● Source records
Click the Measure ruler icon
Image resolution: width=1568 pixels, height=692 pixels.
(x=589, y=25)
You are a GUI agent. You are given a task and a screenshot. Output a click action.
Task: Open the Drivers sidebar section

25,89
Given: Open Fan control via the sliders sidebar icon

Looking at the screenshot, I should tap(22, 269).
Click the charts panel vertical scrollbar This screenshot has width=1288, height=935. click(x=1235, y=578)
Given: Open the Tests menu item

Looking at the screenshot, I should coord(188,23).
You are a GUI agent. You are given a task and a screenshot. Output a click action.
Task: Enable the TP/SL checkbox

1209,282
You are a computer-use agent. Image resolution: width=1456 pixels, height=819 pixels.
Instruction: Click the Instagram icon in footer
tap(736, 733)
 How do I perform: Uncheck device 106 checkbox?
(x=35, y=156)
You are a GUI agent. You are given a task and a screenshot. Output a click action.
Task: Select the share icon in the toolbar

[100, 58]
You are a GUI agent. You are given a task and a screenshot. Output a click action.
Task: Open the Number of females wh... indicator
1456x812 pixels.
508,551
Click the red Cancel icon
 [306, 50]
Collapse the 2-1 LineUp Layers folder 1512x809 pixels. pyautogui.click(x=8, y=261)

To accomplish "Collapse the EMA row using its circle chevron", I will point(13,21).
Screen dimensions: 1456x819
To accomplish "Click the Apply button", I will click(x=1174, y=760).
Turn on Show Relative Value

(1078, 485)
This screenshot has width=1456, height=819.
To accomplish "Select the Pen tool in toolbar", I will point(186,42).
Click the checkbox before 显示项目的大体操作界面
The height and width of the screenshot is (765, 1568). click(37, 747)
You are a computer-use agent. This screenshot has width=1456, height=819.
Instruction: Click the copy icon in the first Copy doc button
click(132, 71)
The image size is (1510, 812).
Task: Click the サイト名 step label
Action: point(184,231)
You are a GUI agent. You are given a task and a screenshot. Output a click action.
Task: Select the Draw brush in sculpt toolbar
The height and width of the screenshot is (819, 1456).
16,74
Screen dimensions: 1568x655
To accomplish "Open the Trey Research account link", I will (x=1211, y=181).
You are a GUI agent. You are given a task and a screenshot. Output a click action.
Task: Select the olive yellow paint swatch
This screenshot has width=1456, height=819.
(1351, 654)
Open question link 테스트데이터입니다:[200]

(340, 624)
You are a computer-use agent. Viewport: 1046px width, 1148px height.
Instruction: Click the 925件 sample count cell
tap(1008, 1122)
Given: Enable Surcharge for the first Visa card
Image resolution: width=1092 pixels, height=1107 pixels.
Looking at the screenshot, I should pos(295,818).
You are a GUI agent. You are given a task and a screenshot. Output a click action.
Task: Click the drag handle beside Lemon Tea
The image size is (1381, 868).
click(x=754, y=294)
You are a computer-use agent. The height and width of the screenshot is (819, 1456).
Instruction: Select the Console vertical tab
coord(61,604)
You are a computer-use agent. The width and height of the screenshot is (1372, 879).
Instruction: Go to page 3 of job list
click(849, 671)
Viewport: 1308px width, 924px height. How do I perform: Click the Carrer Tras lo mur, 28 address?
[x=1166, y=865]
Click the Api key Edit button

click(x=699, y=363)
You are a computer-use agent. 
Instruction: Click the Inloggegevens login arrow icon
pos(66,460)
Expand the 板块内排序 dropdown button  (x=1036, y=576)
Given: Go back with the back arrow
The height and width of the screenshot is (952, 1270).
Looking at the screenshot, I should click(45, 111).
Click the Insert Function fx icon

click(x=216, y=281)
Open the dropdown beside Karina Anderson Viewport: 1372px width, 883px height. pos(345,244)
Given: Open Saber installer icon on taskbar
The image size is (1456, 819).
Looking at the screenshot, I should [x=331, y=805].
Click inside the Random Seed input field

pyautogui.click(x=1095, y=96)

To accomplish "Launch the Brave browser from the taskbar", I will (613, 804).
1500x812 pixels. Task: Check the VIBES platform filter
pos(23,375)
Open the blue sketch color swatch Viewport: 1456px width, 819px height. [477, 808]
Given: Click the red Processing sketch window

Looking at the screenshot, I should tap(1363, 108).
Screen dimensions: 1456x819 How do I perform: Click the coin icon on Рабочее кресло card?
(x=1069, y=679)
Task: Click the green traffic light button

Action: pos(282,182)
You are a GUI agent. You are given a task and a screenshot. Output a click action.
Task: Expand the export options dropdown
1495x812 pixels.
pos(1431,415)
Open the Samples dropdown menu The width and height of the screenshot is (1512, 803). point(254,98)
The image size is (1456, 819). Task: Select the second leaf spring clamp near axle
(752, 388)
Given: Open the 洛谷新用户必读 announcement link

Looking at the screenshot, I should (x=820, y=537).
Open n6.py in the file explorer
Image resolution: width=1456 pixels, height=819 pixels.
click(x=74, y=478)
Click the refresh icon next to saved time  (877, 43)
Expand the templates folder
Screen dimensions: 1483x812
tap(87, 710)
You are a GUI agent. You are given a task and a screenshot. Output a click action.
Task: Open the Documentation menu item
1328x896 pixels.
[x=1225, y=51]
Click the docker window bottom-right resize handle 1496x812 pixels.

● Brief
Where the word "beside" occurs in a line of the entries above, count that line, and reply with the total only.

● Worked solution
2